Several studies found a relationship between status epilepticus and intractability. These results were consistent for both adults and children [30]. It could be explained in a bidirectional effect as on one hand, intractability leads to more seizures, SE, therefore, more brain damage and on the other hand, SE especially if prolonged leads to neuronal death, epileptogensis and further intractability.
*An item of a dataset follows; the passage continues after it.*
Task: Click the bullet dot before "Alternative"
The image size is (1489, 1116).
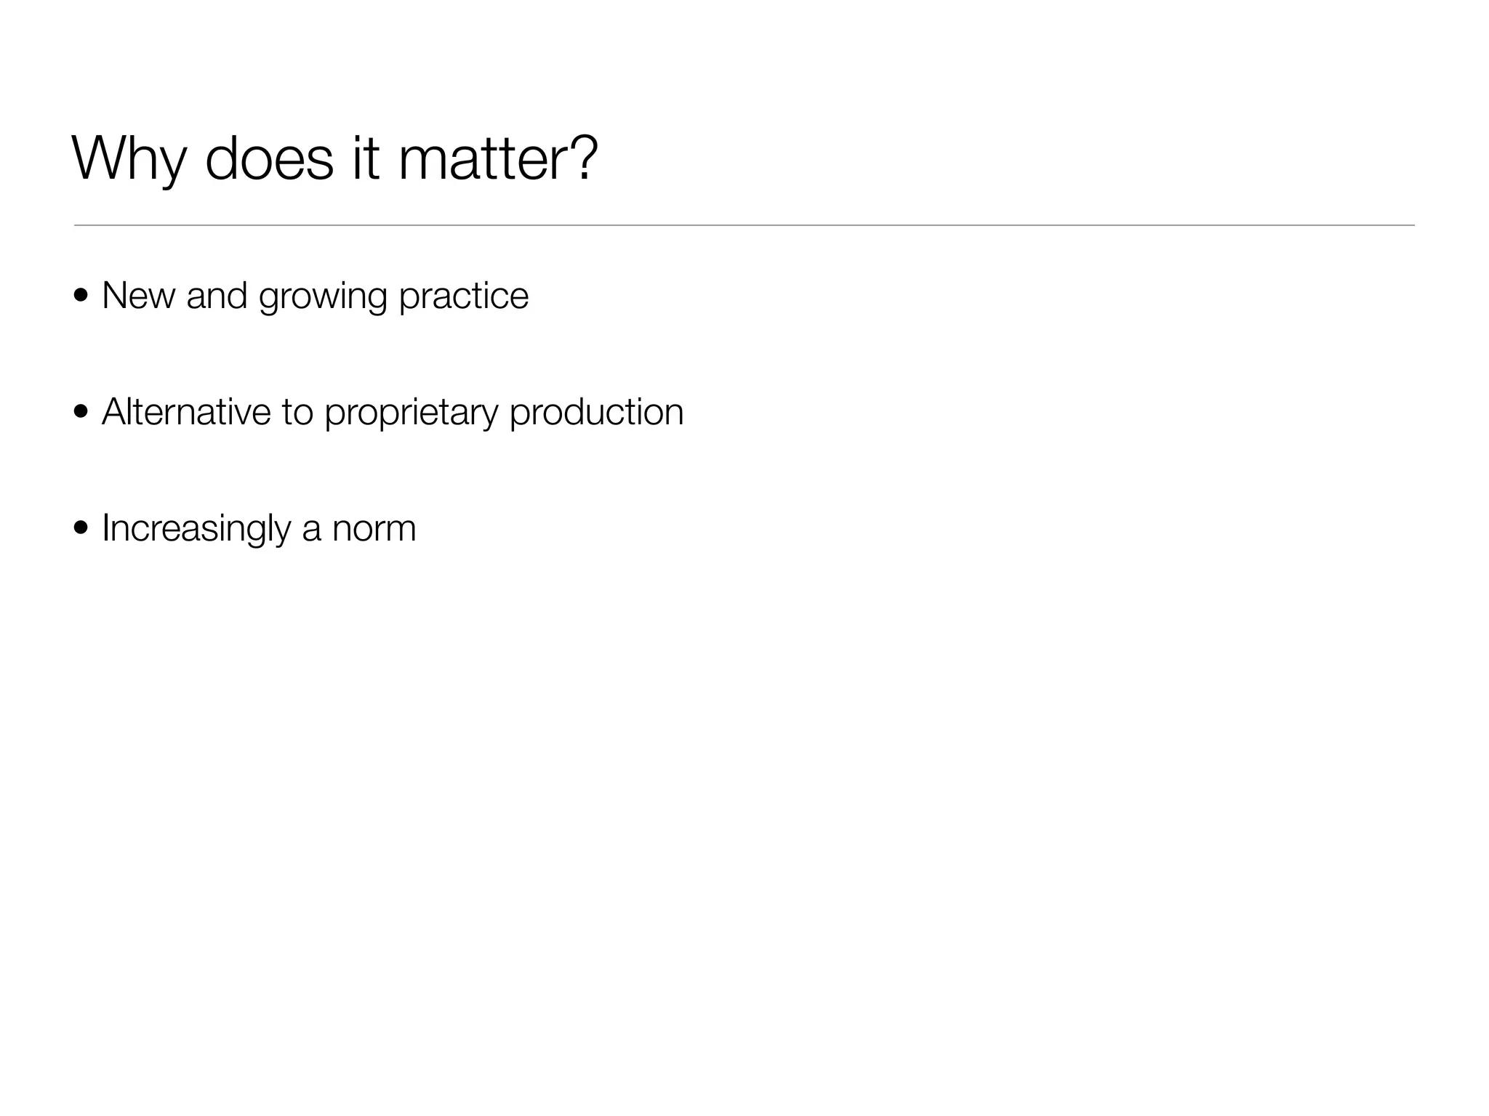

However, in the current study, SE was not a predictive factor for DRE. This finding comes in agreement with Tellez-Zenteno and colleagues who found no association [31].

In a systemic review by Xue ping and colleagues in 2019, EEG abnormality (including slow wave and epileptiform discharge) was reported to be a predictor for intractability [17, 29].
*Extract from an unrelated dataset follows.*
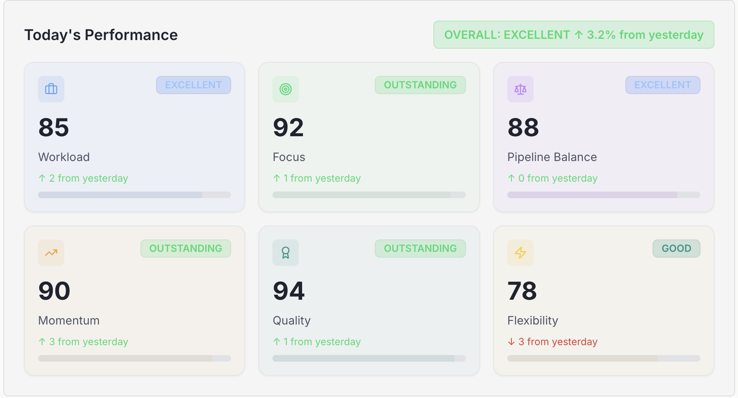Click the Workload progress bar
In the current study, there was an association between abnormal EEG findings and DRE in the univariate analysis and when EEG abnormalities were analyzed separately, only focal epileptic activity was a predictive factor for DRE and this comes in line with the aforementioned risk factors and points toward the idea that a structural/metabolic etiology of epilepsy especially when it results in neurological or electrophysiological abnormities is predictive of a more severe course of epilepsy [17].
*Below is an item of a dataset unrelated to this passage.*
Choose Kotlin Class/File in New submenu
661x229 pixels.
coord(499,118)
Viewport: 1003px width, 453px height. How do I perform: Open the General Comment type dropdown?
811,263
In the current study, the diagnosis of epilepsy and start of treatment were delayed in a minority of cases and this delay was not associated with increased risk of DRE. This comes in concordance with a study by Parviainen and colleagues, who assessed the diagnostic delay in a cohort of newly diagnosed patients with focal epilepsy, and found no statistically significant association between the diagnostic delay and poor prognosis [32].

Failure of response to the first AED is a powerful prognostic factors influencing subsequent evolution and appearance of pharmacoresistance [33]. Kwan and Brodie reported that among patients who failed to respond to the first drug; only 11% of such patients subsequently became seizure-free compared to 40–55% of those who fail due to side effects. Furthermore, only 13% responded to the second AED and only 3% became seizure-free with two drugs [8].

In the current work, 60% of the intractable group failed to respond to the first AED and about 43% did not achieve lower seizures frequency with subsequent drugs. Both factors were predictors of DRE in the univariate analysis; however, no change in seizures frequency with add-on treatment remained statistically significant in the multivariate analysis.

Prescence of developmental delay is one of the most reported predictive factors for DRE in the pediatric population [34]. Some studies have shown that developmental delay is a common co-morbidity in patients with epilepsy compared to the general population [7, 35]. Similar to previous studies in adult patients, developmental delay has been significantly associated with DRE in the current work [23, 36].

Several other clinical variables have been associated with pharmacoresistance in the literature, such as family history of epilepsy, febrile seizures in infancy and psychiatric comorbidities [22]. The current work did not identify a statistically significant association between these factors and DRE.

Conclusion

The current study suggests that significant risk factors for DRE are younger age at epilepsy onset, poor response to first AED and lack of change in seizure frequencies after adjusting treatment.